─── Material provided

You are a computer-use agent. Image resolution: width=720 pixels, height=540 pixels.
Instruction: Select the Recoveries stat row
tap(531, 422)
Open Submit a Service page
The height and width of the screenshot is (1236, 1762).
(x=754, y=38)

──────

What to do: Each line of the material should be duplicated exactly, please.

Answer section:
You are a computer-use agent. Image resolution: width=720 pixels, height=540 pixels.
Instruction: Select the Recoveries stat row
tap(531, 422)
Open Submit a Service page
The height and width of the screenshot is (1236, 1762).
(x=754, y=38)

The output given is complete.